Brasília — O ex-deputado federal Eduardo Bolsonaro (PL-SP) publicou nesta segunda-feira, 20 de abril de 2026, uma imagem do casamento da deputada Tabata Amaral (PSB-SP) com o prefeito do Recife, João Campos (PSB), para contestar a participação do ministro Alexandre de Moraes, do Supremo Tribunal Federal (STF), na cerimônia.
A postagem ocorre poucos dias após Moraes votar, no plenário virtual do STF, pela condenação de Eduardo a um ano de detenção em regime inicial aberto e ao pagamento de multa em processo por difamação movido por Tabata.
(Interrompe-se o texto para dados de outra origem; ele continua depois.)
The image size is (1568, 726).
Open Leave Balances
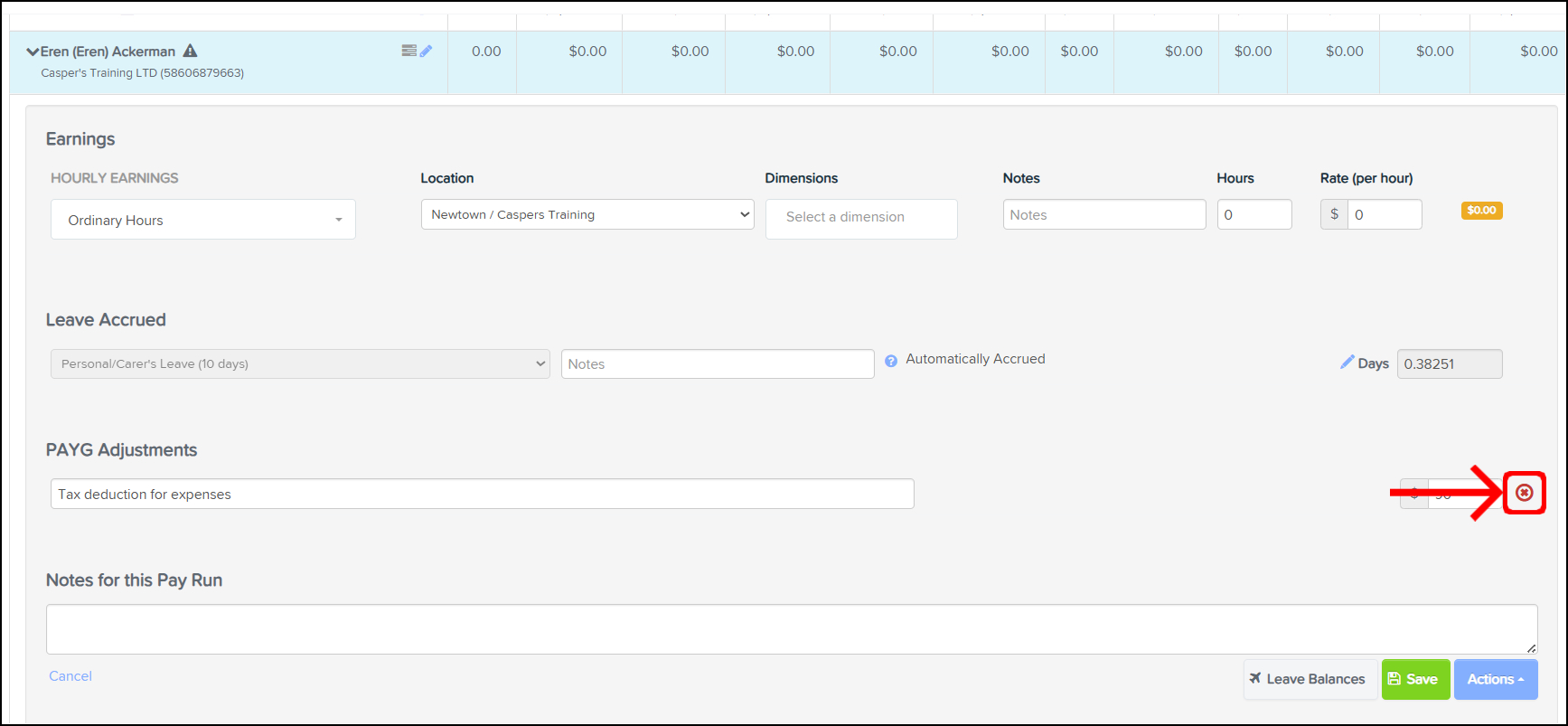1309,679
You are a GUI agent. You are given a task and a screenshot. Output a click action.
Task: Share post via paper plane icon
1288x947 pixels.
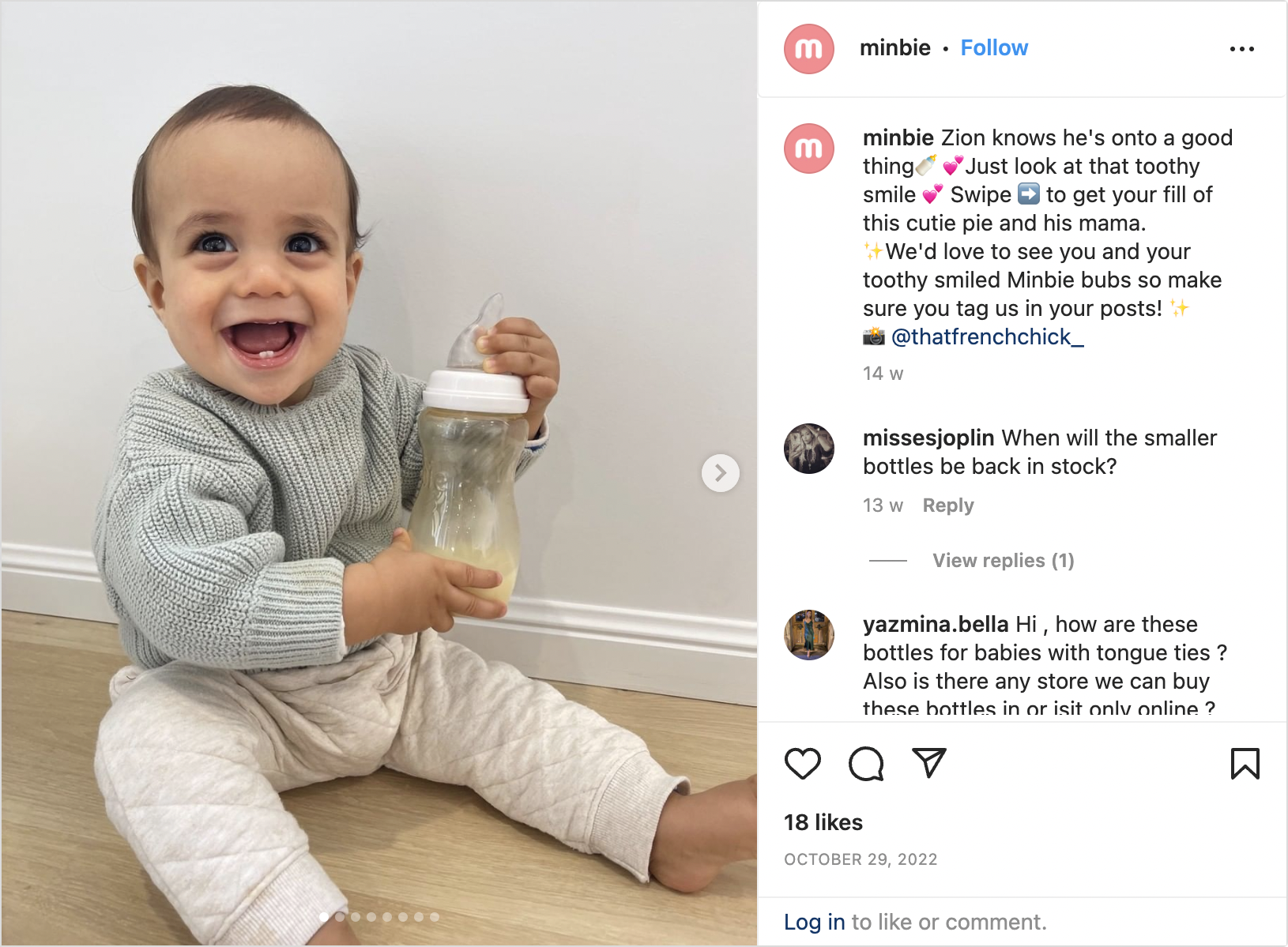click(x=929, y=762)
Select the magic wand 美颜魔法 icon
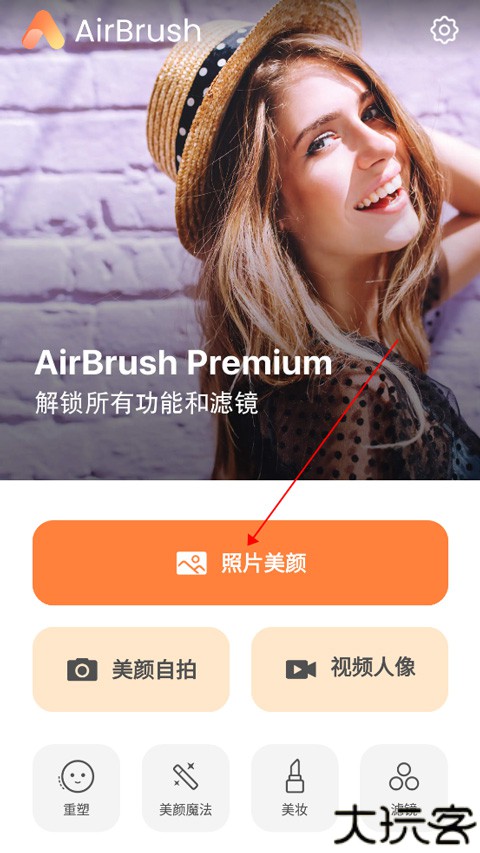 coord(186,776)
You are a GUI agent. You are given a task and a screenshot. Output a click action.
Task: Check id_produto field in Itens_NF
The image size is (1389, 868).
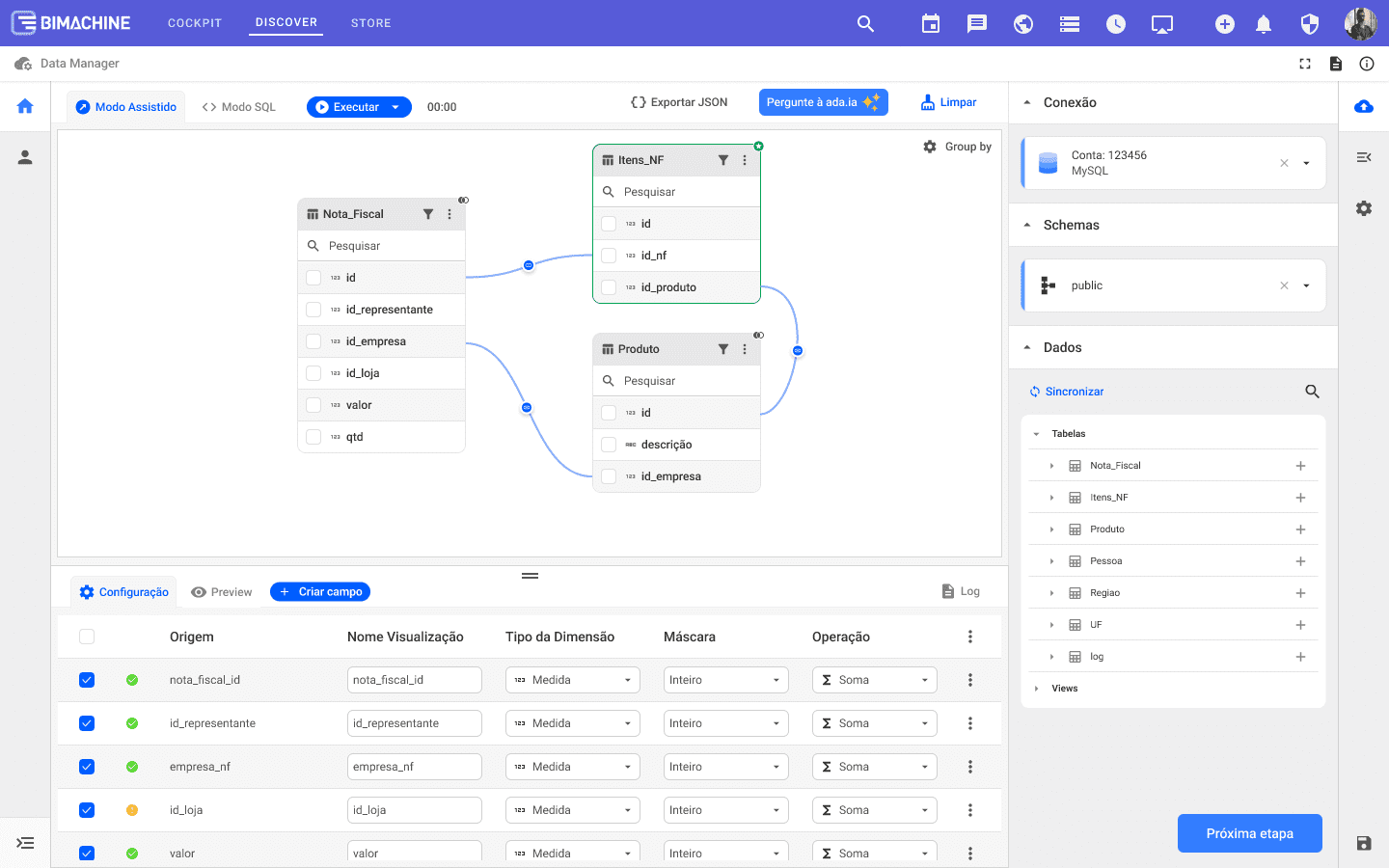pos(609,287)
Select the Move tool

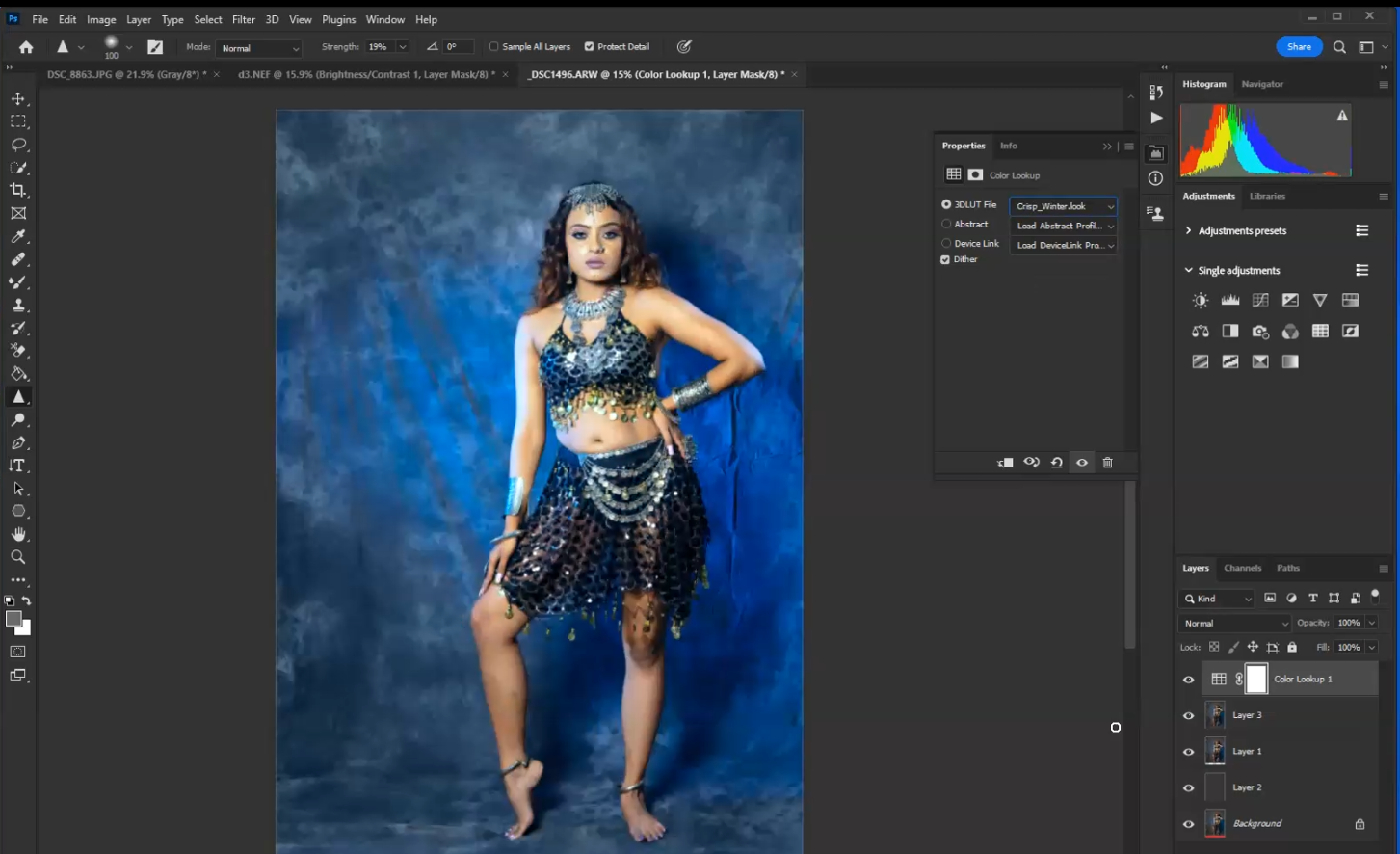18,99
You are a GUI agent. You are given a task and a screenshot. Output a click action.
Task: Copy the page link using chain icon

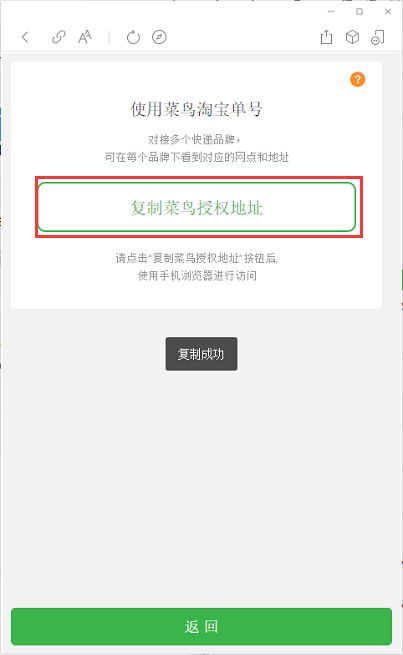tap(58, 37)
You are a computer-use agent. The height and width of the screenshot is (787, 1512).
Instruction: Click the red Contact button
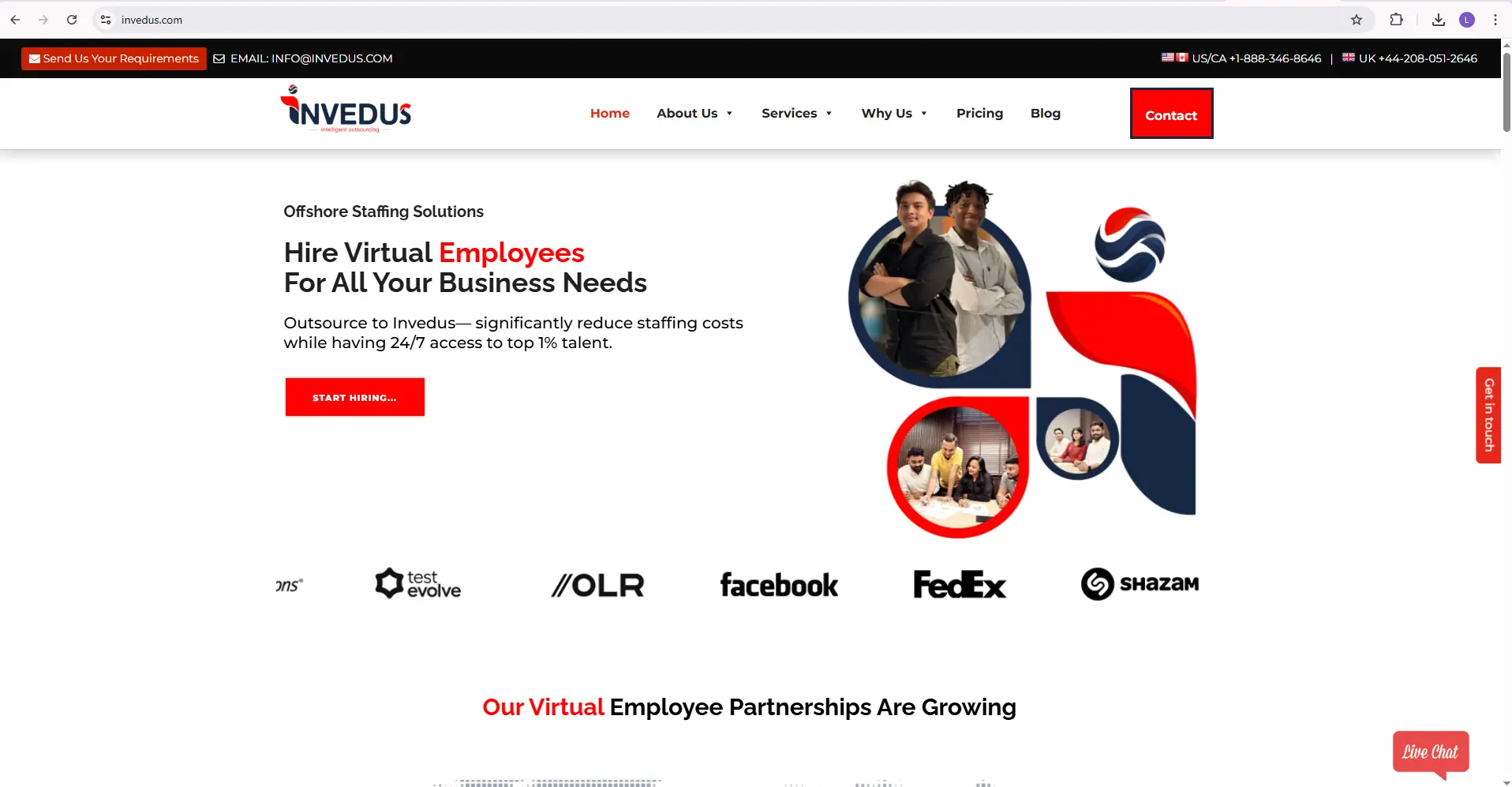coord(1171,114)
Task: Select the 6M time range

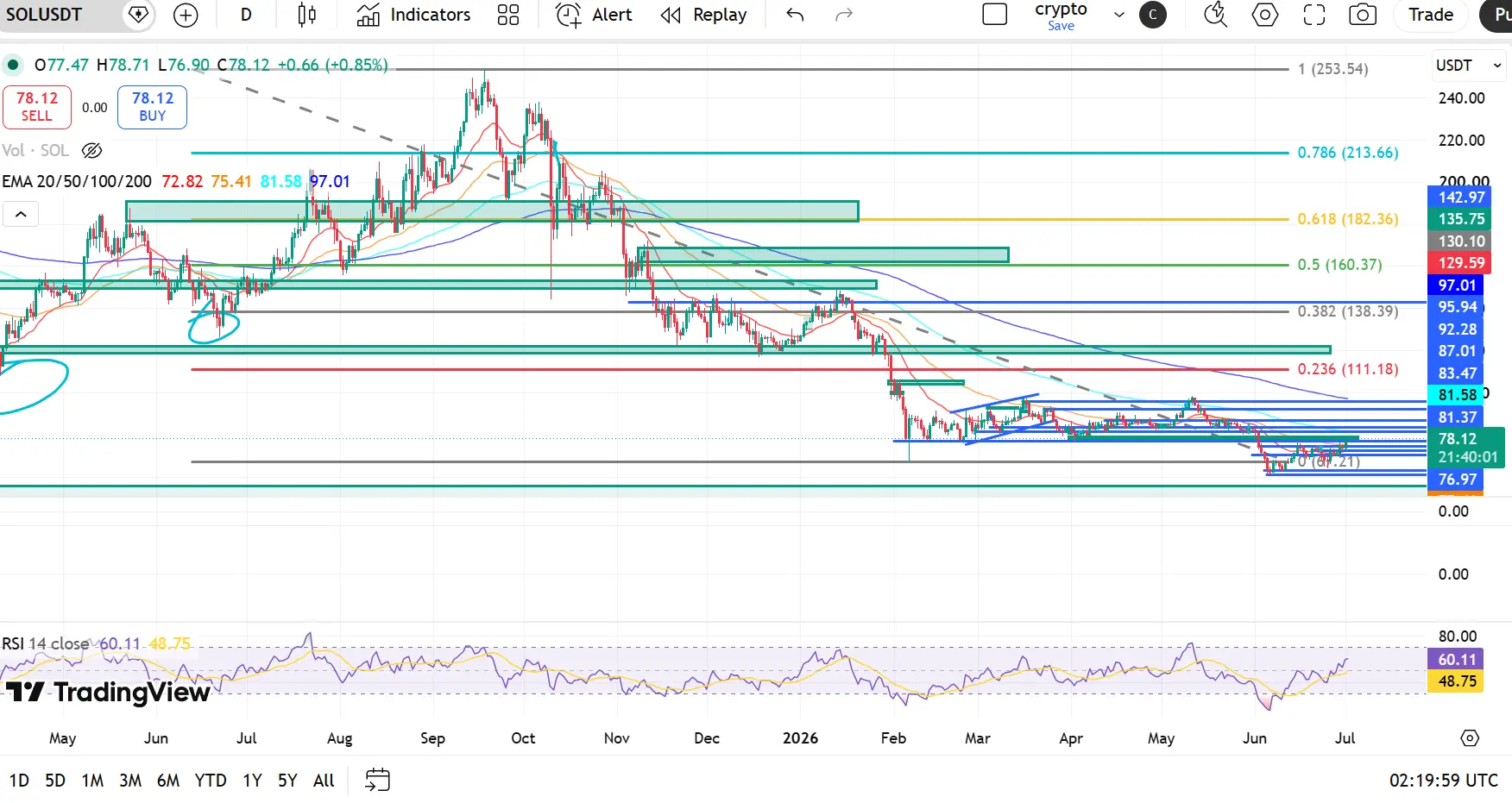Action: [168, 781]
Nas redes sociais, o ex-parlamentar citou o artigo 145 do Código de Processo Civil e o artigo 254 do Código de Processo Penal, que tratam da suspeição de magistrados quando há proximidade com partes envolvidas na ação. “Já imaginou ser condenado por um juiz amigo daquela que te processa?”, escreveu Bolsonaro ao lado da foto que reúne a autora da ação e o ministro.
Origem da ação
Tabata ingressou com queixa-crime depois de Eduardo divulgar, em 2021, uma montagem que associava um projeto da deputada sobre distribuição de absorventes ao empresário Jorge Paulo Lemann e à empresa Procter & Gamble.
Voto em andamento no STF
No julgamento iniciado na sexta-feira, 17 de abril, Moraes propôs pena de um ano de prisão, 39 dias-multa — cada dia calculado em dois salários mínimos de R$ 1.621 — e publicação da sentença nas redes sociais do ex-deputado. Até o momento, ele é o único a votar; o plenário virtual permanece aberto até 28 de abril, com placar parcial de 1 a 0 pela condenação.
A publicação de Eduardo Bolsonaro manteve o tema em destaque nas redes sociais e reacendeu o debate sobre possíveis impedimentos de magistrados em processos que envolvem pessoas com quem mantenham relações pessoais.